== EXERCISE MATERIAL

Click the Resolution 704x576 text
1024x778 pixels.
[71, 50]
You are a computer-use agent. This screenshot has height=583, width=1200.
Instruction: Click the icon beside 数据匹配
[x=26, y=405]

====
== EXERCISE MATERIAL

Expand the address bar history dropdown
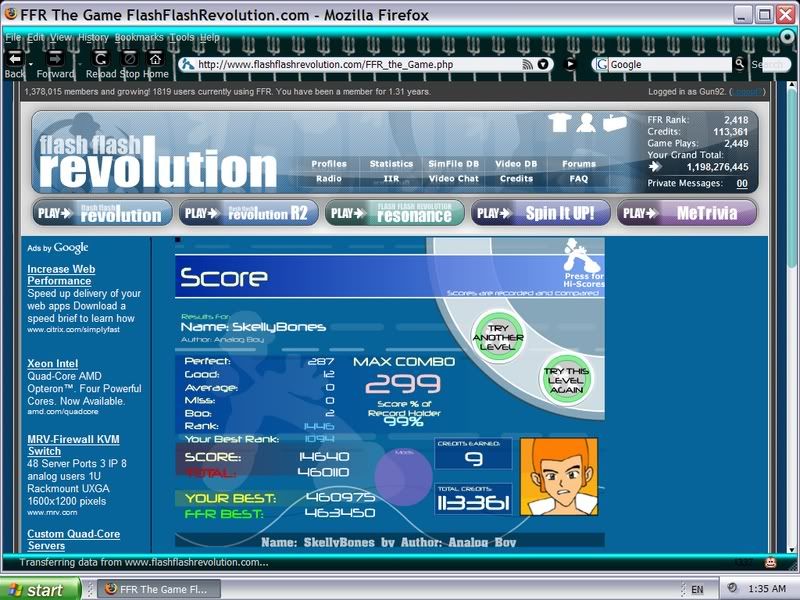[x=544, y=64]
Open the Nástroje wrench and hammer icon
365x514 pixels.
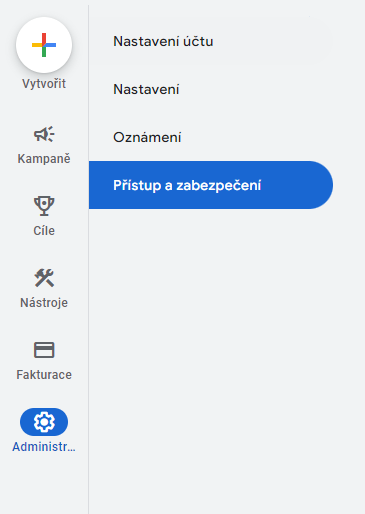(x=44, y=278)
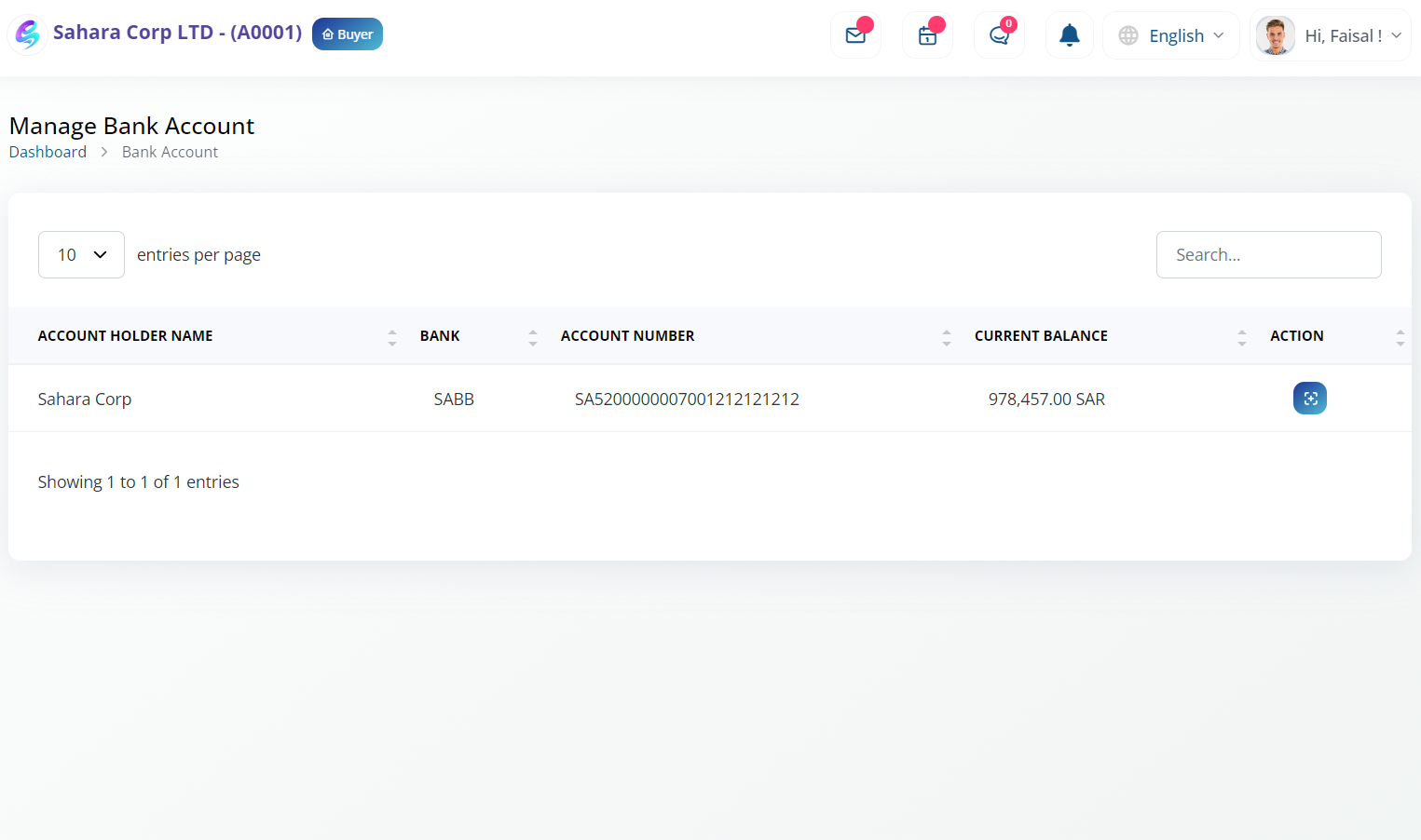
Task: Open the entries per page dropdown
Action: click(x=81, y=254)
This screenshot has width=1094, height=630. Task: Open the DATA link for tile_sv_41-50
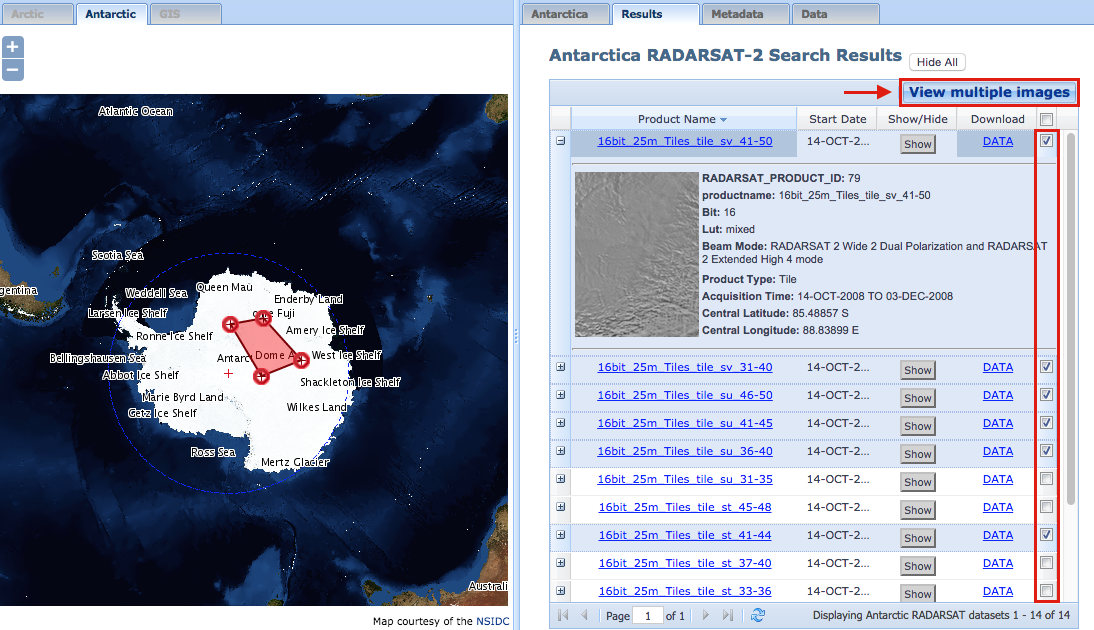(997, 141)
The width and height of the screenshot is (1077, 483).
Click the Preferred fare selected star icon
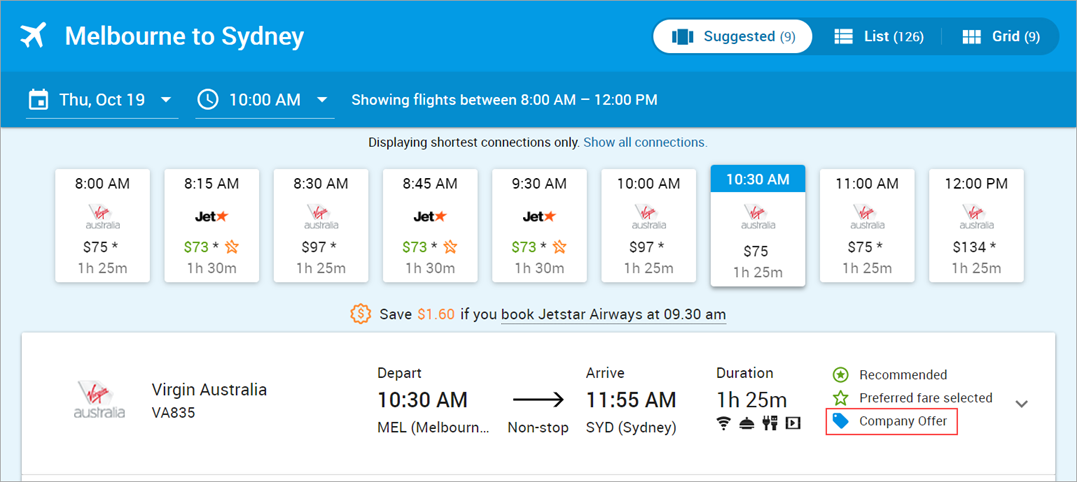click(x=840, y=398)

====
== EXERCISE MATERIAL

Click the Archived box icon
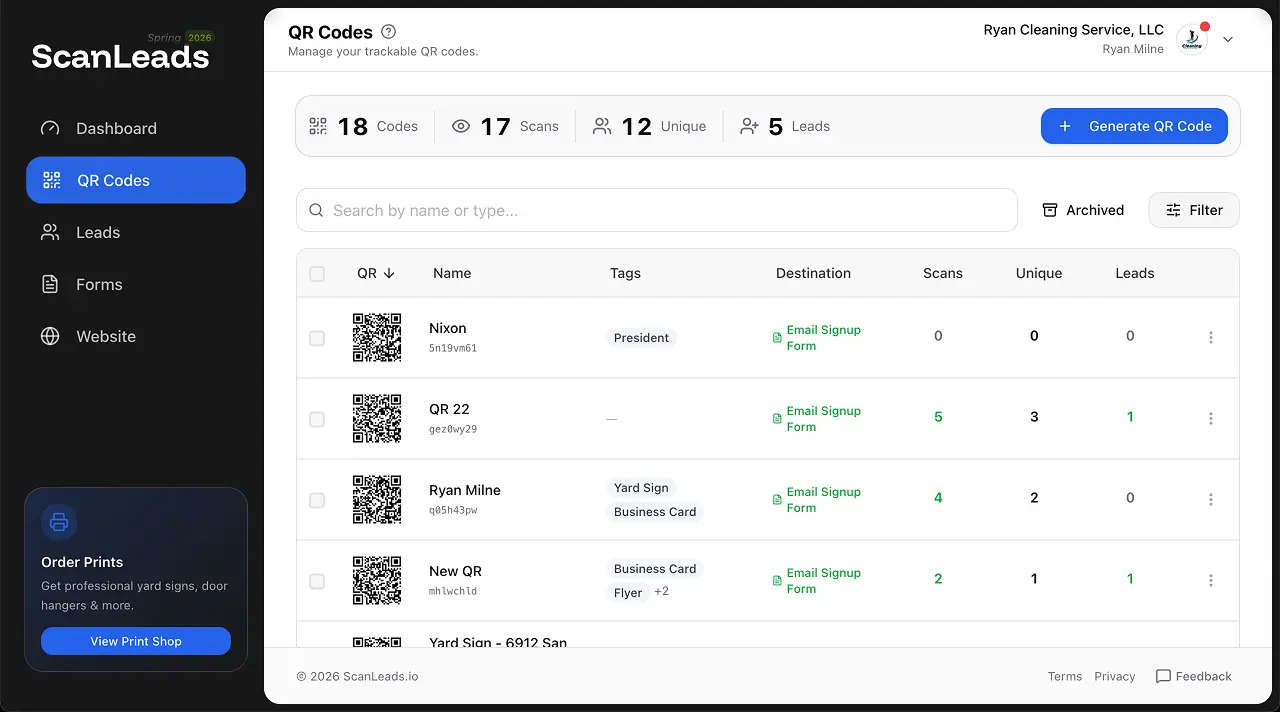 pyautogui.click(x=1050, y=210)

====

WORK ITEM - Nothing but the lines above from the one that has "365x514 pixels." down to the one that has "The width and" belongs in the answer, copied exactly, without pictures.

PROBLEM SOLUTION -
365x514 pixels.
(x=44, y=278)
Task: Open the entries per page dropdown
Action: click(x=81, y=254)
This screenshot has width=1094, height=630. Task: Open the DATA link for tile_sv_41-50
(997, 141)
The width and height of the screenshot is (1077, 483).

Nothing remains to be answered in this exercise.